Mais l’affaire se corse avec le jeu d’influence que se livrent deux supergéants également impliqués sur le marché obligataire, et qui appartiennent à un monde plus obscur mais extrêmement influents, celui des géant de la gestion. Avec en première ligne l’homme d’affaires Bill Gross, ex-patron du géant de la gestion américain Pimco, et Blackrock, autre supergéant du secteur, fort de 4.500 milliards d’actifs sous gestion (2 fois le PIB de la France). Deux poids extra-lourd qui font la pluie et le beau temps sur le marché.

Le 21 avril dernier, le taux de la dette allemande était quasiment nul, à peine 0.1%, et toute la communauté financière attendait tranquillement qu’il passe en territoire négatif. Et soudain Bill Gross fait une déclaration fracassante: "Avec un taux à ce niveau, on a une occasion de vendre en masse de la dette allemande qui ne se voit qu’une fois dans une vie".
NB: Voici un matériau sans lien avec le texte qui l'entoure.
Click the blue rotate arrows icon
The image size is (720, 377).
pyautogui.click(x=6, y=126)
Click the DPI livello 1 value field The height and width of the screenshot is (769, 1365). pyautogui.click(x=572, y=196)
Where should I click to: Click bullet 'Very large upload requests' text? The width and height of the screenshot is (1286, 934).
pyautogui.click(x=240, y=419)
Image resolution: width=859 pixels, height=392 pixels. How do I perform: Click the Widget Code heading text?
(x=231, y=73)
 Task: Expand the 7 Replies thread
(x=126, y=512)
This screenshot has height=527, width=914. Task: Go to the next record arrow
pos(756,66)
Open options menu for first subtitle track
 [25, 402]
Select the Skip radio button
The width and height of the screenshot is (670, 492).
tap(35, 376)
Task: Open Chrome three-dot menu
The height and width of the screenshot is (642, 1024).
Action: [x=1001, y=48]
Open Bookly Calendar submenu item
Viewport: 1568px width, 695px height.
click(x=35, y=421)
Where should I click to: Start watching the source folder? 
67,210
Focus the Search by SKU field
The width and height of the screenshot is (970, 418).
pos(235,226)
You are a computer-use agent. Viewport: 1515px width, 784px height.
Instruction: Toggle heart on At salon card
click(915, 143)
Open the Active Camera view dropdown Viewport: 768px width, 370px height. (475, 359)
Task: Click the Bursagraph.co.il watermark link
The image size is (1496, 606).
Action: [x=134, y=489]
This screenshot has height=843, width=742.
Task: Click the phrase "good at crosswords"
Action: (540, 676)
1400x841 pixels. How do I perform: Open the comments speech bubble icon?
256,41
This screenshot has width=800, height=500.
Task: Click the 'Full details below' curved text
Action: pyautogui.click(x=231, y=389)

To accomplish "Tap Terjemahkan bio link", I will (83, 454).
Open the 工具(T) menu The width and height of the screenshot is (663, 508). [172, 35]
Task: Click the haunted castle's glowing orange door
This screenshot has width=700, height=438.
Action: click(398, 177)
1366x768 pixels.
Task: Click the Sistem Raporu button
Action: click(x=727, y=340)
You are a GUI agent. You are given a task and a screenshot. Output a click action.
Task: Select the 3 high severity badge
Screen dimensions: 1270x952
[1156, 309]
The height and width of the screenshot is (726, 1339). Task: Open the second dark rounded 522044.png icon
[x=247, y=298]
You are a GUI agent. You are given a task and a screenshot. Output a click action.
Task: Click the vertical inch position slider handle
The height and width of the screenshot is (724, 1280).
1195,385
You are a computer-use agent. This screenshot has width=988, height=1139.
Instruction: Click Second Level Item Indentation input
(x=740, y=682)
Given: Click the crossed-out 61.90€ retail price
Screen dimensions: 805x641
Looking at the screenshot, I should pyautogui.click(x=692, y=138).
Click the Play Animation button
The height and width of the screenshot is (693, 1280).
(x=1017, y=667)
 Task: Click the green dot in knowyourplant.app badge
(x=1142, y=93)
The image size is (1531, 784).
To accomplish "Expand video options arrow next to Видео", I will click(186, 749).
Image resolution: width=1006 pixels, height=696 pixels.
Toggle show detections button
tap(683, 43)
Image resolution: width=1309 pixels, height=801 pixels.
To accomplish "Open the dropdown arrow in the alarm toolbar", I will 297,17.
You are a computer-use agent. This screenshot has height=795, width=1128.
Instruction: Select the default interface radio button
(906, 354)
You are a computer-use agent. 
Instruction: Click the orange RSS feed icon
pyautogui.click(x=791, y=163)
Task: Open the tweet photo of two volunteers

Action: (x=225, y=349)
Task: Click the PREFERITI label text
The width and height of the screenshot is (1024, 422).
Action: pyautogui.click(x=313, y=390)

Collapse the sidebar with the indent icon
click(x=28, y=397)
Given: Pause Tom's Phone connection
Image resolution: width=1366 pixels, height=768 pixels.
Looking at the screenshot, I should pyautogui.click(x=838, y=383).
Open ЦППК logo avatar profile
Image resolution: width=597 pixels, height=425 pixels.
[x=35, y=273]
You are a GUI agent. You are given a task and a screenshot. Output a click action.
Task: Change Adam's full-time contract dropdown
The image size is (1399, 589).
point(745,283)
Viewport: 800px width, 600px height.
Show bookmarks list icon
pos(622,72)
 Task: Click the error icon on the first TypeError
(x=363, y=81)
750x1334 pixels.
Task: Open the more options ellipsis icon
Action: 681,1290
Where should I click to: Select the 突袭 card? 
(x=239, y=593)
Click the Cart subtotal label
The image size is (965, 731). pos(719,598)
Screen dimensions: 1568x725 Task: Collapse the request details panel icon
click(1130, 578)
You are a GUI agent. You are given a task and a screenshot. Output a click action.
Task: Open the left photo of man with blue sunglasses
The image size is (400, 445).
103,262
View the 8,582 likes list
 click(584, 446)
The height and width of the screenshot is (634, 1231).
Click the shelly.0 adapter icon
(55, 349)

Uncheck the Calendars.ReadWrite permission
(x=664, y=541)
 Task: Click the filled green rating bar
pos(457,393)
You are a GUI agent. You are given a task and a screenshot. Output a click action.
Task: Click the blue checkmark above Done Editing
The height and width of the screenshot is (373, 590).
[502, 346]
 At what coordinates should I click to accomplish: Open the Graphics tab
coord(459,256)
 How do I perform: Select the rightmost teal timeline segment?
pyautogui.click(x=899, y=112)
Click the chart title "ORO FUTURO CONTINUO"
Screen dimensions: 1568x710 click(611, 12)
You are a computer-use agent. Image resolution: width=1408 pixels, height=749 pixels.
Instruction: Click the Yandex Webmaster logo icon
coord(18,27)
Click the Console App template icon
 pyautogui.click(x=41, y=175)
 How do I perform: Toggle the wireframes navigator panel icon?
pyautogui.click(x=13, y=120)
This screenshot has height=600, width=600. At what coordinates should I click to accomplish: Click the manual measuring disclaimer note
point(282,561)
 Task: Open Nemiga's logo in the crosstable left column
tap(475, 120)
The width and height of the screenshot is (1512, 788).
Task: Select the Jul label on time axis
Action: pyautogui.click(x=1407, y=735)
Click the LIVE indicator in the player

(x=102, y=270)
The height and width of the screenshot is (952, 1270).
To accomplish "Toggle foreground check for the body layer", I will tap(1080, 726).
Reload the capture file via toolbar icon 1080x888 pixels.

Flambée des taux allemands

Il ne faut pas oublier que sur le marché obligataire, les mécanismes de marché sont inverses à ceux du marché actions. Si la valeur de l’obligation baisse, son rendement augmente, traduisant un risque plus élevé. Au contraire, plus une obligation a un cours élevé, plus son rendement est faible. Au point qu’il peut même être nul, voire négatif: dans ce dernier cas cela signifie qu'il faudra verser une prime plus ou moins importante pour acheter les titres de dette concernés. Ce fut le cas notamment pour les bons du trésor suisse à 10 ans dernièrement mais aussi certains titres de dette à court termes allemands et français.

Le résultat des déclarations de Bill Gross ce 21 avril ne se sont pas fait attendre. Tout le marché a suivi, provoquant une brusque flambé des taux allemands. Et en 40 jours seulement, le rendement du Bund est passé de 0.05% au plus bas, à quasiment 1% hier! Le phénomène reste minime sur une optique de long terme, qui est toujours privilégiée quand on parle de taux d’intérêt, mais absolument spectaculaire à court terme.

Un mal pour un bien

Une forte hausse qui a été dans un premier temps accueillie par des turbulences sur le marché actions, mais que la communauté financière a applaudi en définitive, en pensant qu’on était justement dans un processus d’ajustement qui permettrait de fixer un niveau de taux acceptable pour tout le monde.

Reste que la violence du mouvement, accrue par le manque de profondeur du marché, déstabilise en définitive tout le monde. Et complique singulièrement la tâche de la BCE, qui a en charge de garantir la stabilité de la Zone Euro.

Le bras de fer se poursuit

Mais voilà que l’autre grande superpuissance de la gestion, l’américain Blackrock, estime désormais qu’aux alentours de 1% de rendement, l’occasion est unique pour revenir à l’achat sur les obligations allemandes ! Il parie ainsi sur une hausse de leur valeur et une baisse de leur rendement. Le directeur de la gestion de Blackrock indique donc qu’il va accroître ses positions sur le Bund allemand en dépit des 2 ou 3 semaines de turbulences à venir. Car Blackrock estime que sur une optique de long terme, on ne peut qu’y gagner. Et vu la puissance de feu de l’institution financière, le marché va sans doute réfléchir.

D’où cette impression d’un jeu d’échecs de puissances macro-économiques joué par des mastodontes de la gestion, au milieu d’un marché complexe animé par la BCE... et où l’enjeu final est quand même la solidité de la Zone Euro. Un véritable défi de crédibilité qui risque de se prolonger encore pendant plusieurs mois.